She wets her lips. “Hi.” Everything goes quiet. “Sorry about the whole… flitting thing. I didn’t mean to, it kinda just happened—”

“Where are you?” Kane’s voice is dripping with the dark.

Jasmine’s eyes widen at the sound. “Why does he sound like that?” she asks only me.

Because your name alone dragged them back from the edge of madness.

Instead, I say, “You flitted far enough that we couldn’t sense you.” I brush my fingers over her cold cheeks.

She mouths oh, then clears her throat. “Kane, I’m fine. Julien and I are just going on a… walk?” I arch a brow at her, trying not to smile. “There’s no need for you—”

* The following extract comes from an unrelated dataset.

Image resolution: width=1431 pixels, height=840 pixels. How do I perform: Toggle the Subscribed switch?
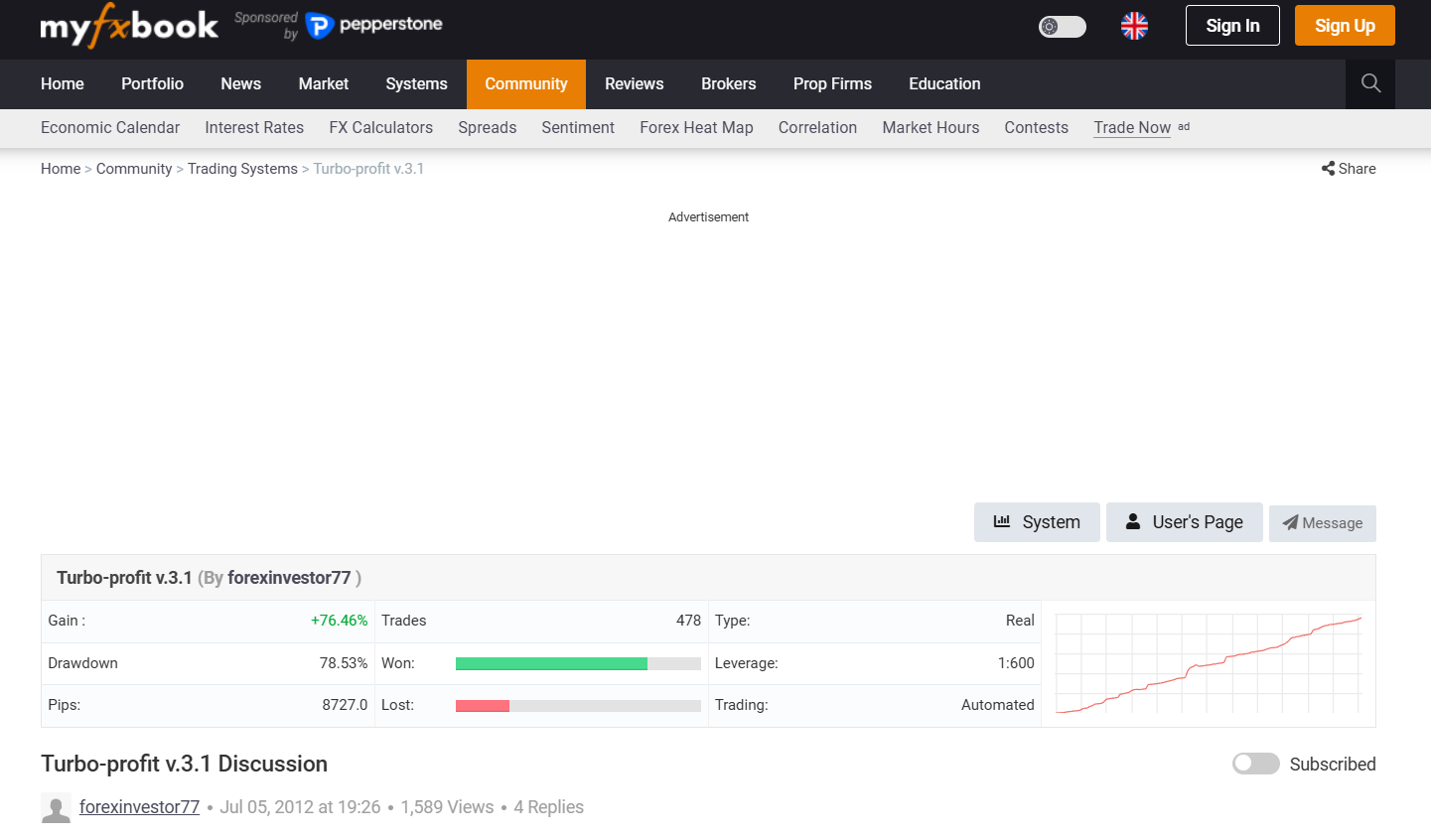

“Where is she?” Ezekial, from further away, but his voice is the same. Tainted and echoing.

Jasmine blinks up at me.

I sigh again. “They lost themselves to the dark before they remembered I could feel you.”

I lower my voice, keeping it calm and clear. “I am with her, she is safe. But she has asked for a moment.”

Kane growls. Ezekial grunts. Sai mutters an exasperated curse.

“I’m really sorry for making you worry,” she murmurs, so soft, yet it cuts straight through my chest, and it isn’t even meant for me.

I can imagine the effect it has on the others. Kane’s stern expression softening, Ezekial’s rabid dogs flattening their ears.

Then, just to sweeten the blow, she adds, “I’ll make it up to you.”

A heated rush pulses through the bond. We might not be able to communicate across this distance, but emotions transcend many things.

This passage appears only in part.